▶ **PROBLEM STATEMENT**
Convert the data below into a Markdown table with the columns Row and Line, numbering each non-blank line in order and omitting blank lines.

▶ **INFORMATION PROVIDED**
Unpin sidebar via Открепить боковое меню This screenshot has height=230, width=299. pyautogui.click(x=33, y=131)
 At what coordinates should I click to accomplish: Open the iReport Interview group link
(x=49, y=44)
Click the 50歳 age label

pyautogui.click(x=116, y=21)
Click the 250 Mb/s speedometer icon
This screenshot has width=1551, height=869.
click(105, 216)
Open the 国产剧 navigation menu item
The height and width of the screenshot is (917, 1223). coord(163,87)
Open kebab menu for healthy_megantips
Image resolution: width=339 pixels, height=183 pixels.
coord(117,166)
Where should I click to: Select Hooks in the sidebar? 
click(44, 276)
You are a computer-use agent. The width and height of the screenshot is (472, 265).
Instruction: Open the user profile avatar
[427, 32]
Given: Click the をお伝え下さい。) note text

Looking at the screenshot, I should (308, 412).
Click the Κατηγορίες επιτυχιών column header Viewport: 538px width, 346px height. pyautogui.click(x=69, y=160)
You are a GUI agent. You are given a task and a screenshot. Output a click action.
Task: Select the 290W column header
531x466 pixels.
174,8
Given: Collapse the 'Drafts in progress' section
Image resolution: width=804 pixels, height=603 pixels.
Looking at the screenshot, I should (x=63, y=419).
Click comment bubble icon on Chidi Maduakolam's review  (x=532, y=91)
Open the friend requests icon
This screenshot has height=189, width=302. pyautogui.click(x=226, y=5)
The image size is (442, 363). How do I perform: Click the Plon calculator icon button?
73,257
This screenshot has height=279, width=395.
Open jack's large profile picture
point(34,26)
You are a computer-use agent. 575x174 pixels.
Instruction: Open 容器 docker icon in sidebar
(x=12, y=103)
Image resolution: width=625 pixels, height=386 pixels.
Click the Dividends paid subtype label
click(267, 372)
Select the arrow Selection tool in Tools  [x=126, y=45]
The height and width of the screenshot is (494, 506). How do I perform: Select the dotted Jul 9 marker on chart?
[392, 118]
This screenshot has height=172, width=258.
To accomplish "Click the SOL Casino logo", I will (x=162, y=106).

▶ **EXERCISE ANSWER**
| Row | Line |
|---|---|
| 1 | Unpin sidebar via Открепить боковое меню This screenshot has height=230, width=299. pyautogui.click(x=33, y=131) |
| 2 |  At what coordinates should I click to accomplish: Open the iReport Interview group link |
| 3 | (x=49, y=44) |
| 4 | Click the 50歳 age label |
| 5 | pyautogui.click(x=116, y=21) |
| 6 | Click the 250 Mb/s speedometer icon |
| 7 | This screenshot has width=1551, height=869. |
| 8 | click(105, 216) |
| 9 | Open the 国产剧 navigation menu item |
| 10 | The height and width of the screenshot is (917, 1223). coord(163,87) |
| 11 | Open kebab menu for healthy_megantips |
| 12 | Image resolution: width=339 pixels, height=183 pixels. |
| 13 | coord(117,166) |
| 14 | Where should I click to: Select Hooks in the sidebar?  |
| 15 | click(44, 276) |
| 16 | You are a computer-use agent. The width and height of the screenshot is (472, 265). |
| 17 | Instruction: Open the user profile avatar |
| 18 | [427, 32] |
| 19 | Given: Click the をお伝え下さい。) note text |
| 20 | Looking at the screenshot, I should (308, 412). |
| 21 | Click the Κατηγορίες επιτυχιών column header Viewport: 538px width, 346px height. pyautogui.click(x=69, y=160) |
| 22 | You are a GUI agent. You are given a task and a screenshot. Output a click action. |
| 23 | Task: Select the 290W column header |
| 24 | 531x466 pixels. |
| 25 | 174,8 |
| 26 | Given: Collapse the 'Drafts in progress' section |
| 27 | Image resolution: width=804 pixels, height=603 pixels. |
| 28 | Looking at the screenshot, I should (x=63, y=419). |
| 29 | Click comment bubble icon on Chidi Maduakolam's review  (x=532, y=91) |
| 30 | Open the friend requests icon |
| 31 | This screenshot has height=189, width=302. pyautogui.click(x=226, y=5) |
| 32 | The image size is (442, 363). How do I perform: Click the Plon calculator icon button? |
| 33 | 73,257 |
| 34 | This screenshot has height=279, width=395. |
| 35 | Open jack's large profile picture |
| 36 | point(34,26) |
| 37 | You are a computer-use agent. 575x174 pixels. |
| 38 | Instruction: Open 容器 docker icon in sidebar |
| 39 | (x=12, y=103) |
| 40 | Image resolution: width=625 pixels, height=386 pixels. |
| 41 | Click the Dividends paid subtype label |
| 42 | click(267, 372) |
| 43 | Select the arrow Selection tool in Tools  [x=126, y=45] |
| 44 | The height and width of the screenshot is (494, 506). How do I perform: Select the dotted Jul 9 marker on chart? |
| 45 | [392, 118] |
| 46 | This screenshot has height=172, width=258. |
| 47 | To accomplish "Click the SOL Casino logo", I will (x=162, y=106). |